START EXTRACT

Strolling through the exhibition, the visitor can ferret through fragments of the creative world of Robuche and Messgewand. The room is filled with works that move between pop cultural quips and subtle surrealist sleights at lightning speed. And with seeming ease, the sculptural objects and sculptural paintings combine wildly diverging production methods like laser cutting, brightly colored plexiglass, and enamel clay. Each painting in Where is Rolly? has its own surreal twist; many of the sculptural collages featured in the exhibition are based around functional objects that have led an entire life before they were discarded, thrown out with the garbage or sold on an actual flea market, and salvaged by Messgewand and Robuche to figure prominently in their work.

Because of the way different works are connected and refer back to each other, the entire gallery becomes like a hall of mirrors. A close-up from a sculptural collage re-appears in a painting, which in turn is taken as the basis for another sculpture. But unlike a hall of mirrors, the artistic universe of Robuche and Messgewand does not function like a closed system. Quite the contrary. Thanks to the found objects that they work with, the outside world and everyday lived reality take on center stage in their work and production method.

END EXTRACT

● **REQUESTS**:
1) In the exhibition description, what does the entire gallery become like because the works connect and refer back to each other?
2) List the production methods that the exhibition description says the sculptural objects and sculptural paintings combine.
3) Carry on the exhibition description from its final sentence.

START SOURCE EXCERPT

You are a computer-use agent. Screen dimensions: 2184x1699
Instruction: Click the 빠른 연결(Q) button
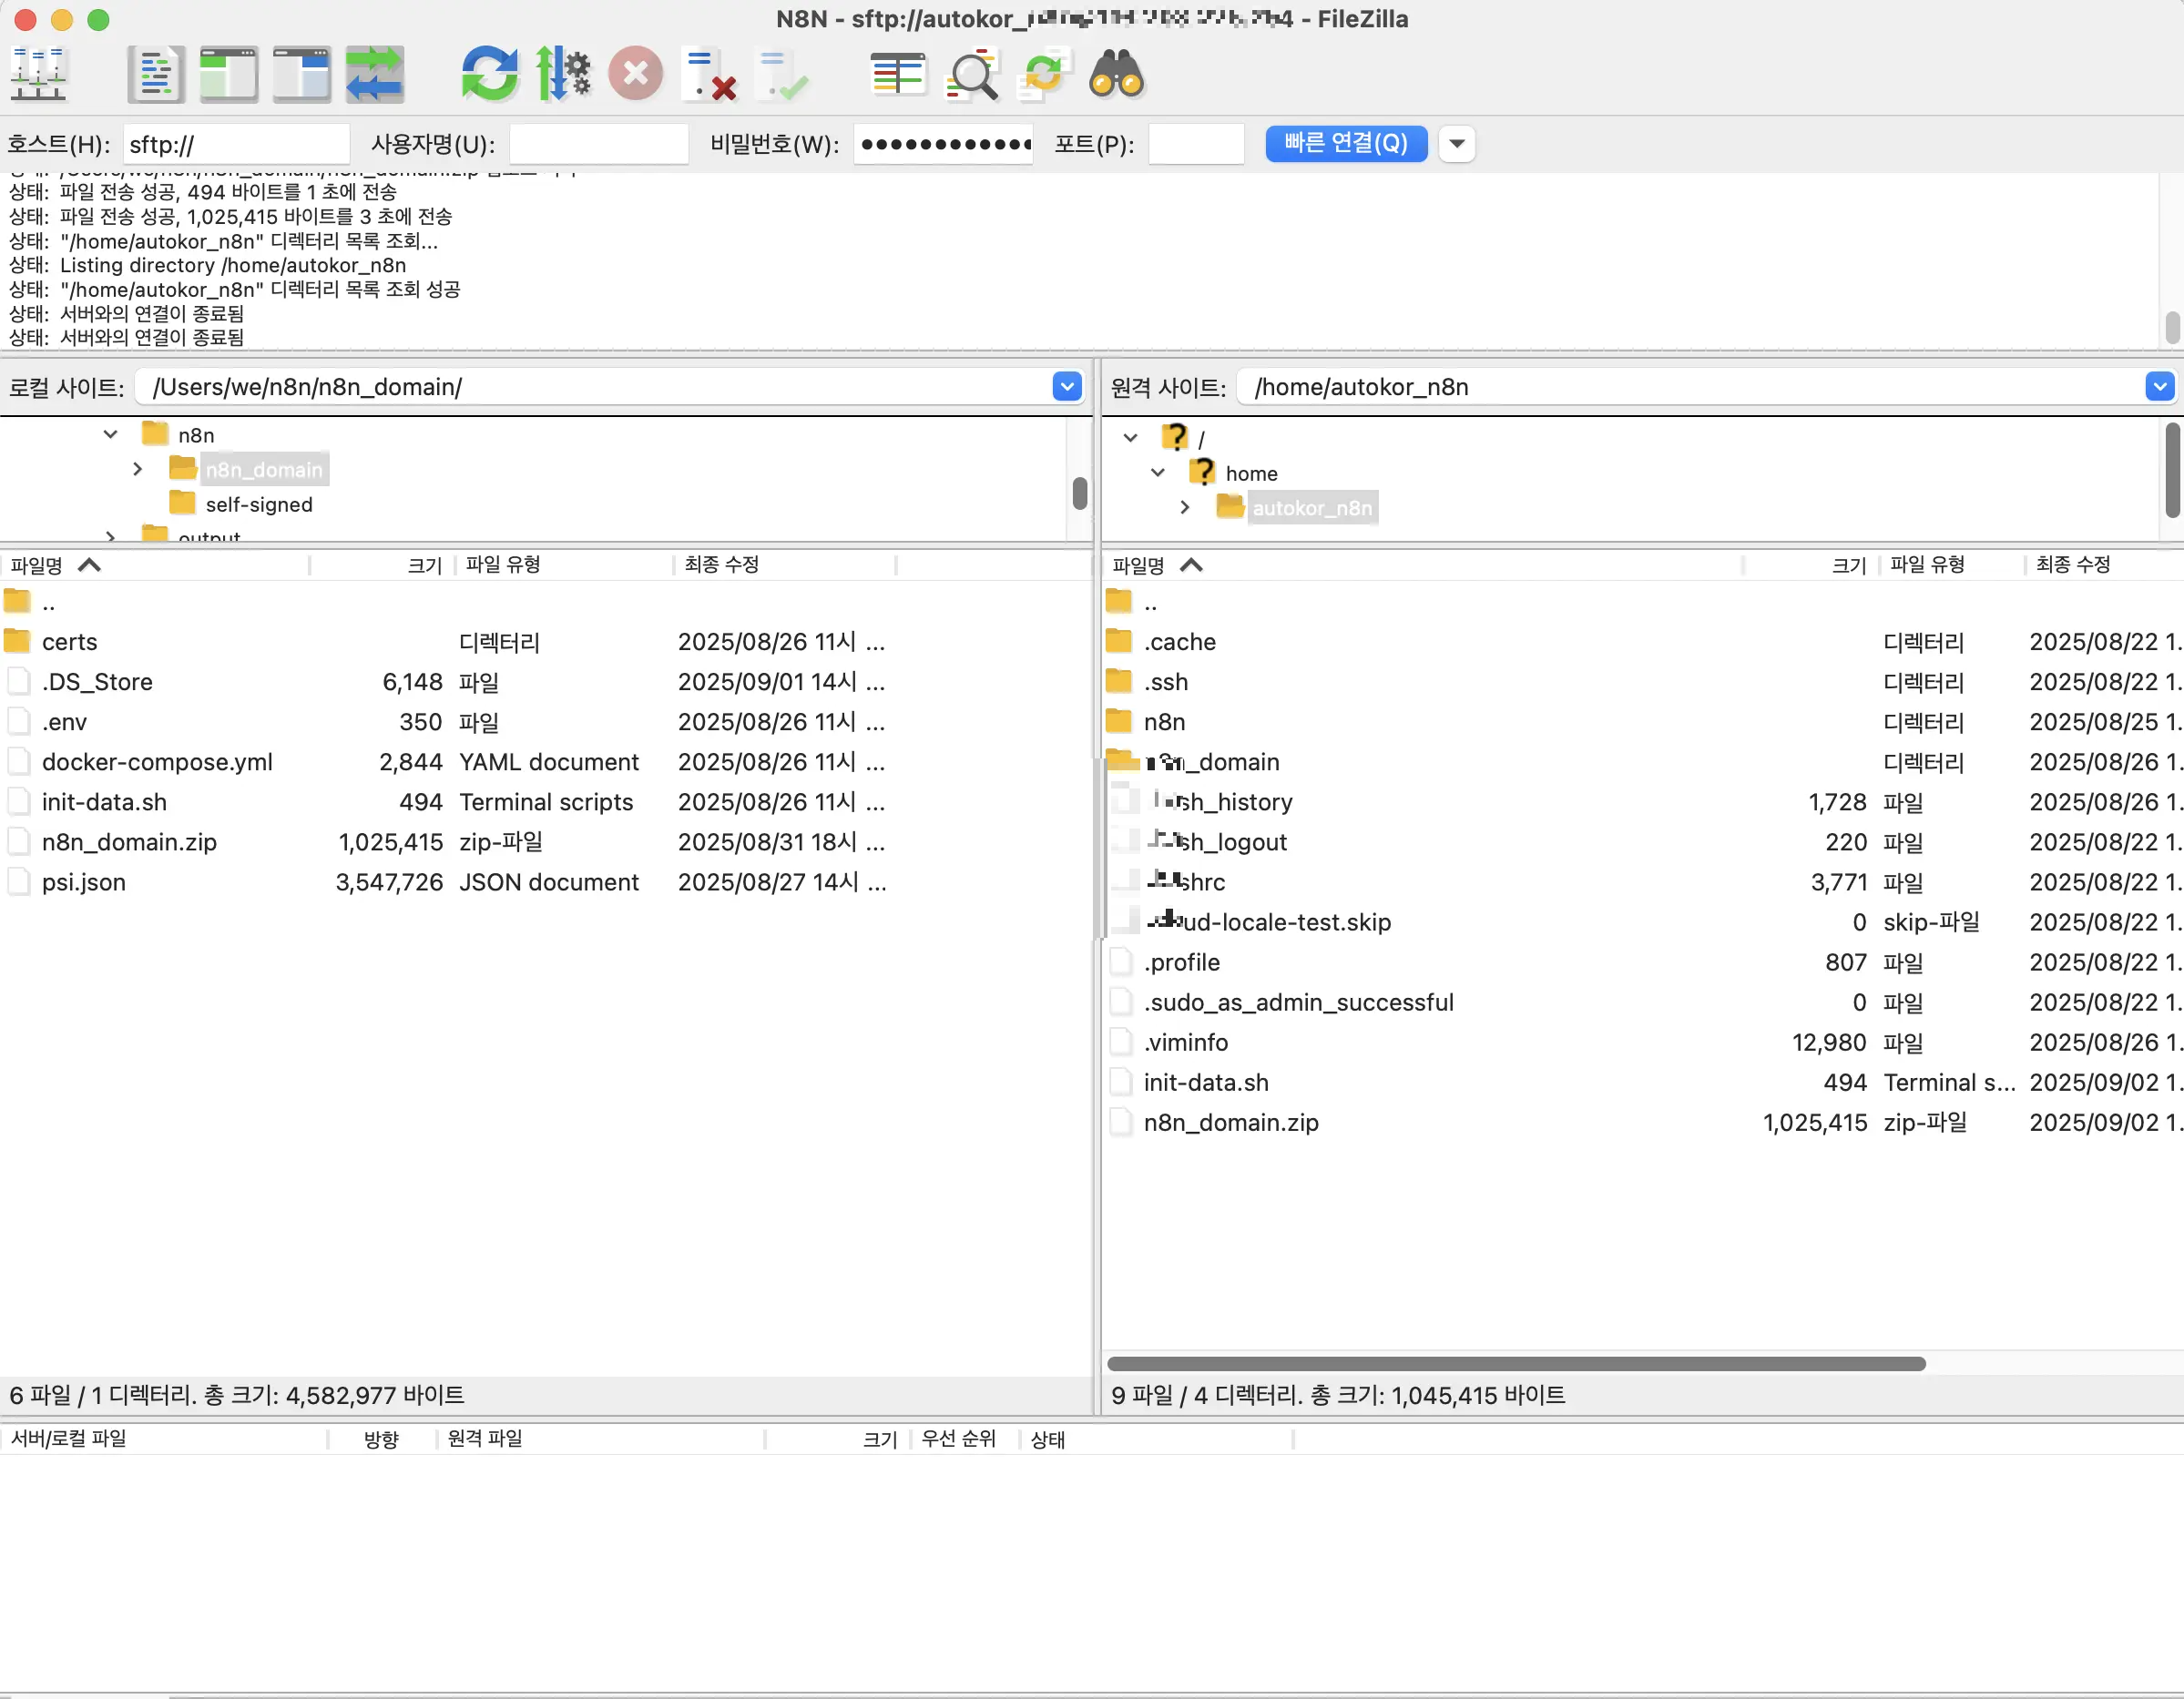point(1345,143)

END SOURCE EXCERPT

● **OUTPUTS BY TASK**:
1) A hall of mirrors.

2) Laser cutting, brightly colored plexiglass, and enamel clay.

3)
These objects are found on the streets, in charity shops or in abandoned spaces. They are disassembled, reworked and recombined with parts from objects that embody a completely different style or era. Playfully pimped with paint, held together through layers of foam, plastic, and vintage stickers, the sculptural collage that thus emerges tells not one but many tales. Combined with paintings in which these sculptural collage reappear, the universe that Robuche and Messgewand create opens onto a myriad of other universes and experiences, all taken from the objects and their former life. And in that sense, rather than being salvaged objects from a distant past, these sculptural collages and painterly sculptures are a vision of the future; a future that the artistic universe of Messgewand and Robuche prefigures with effortless joy.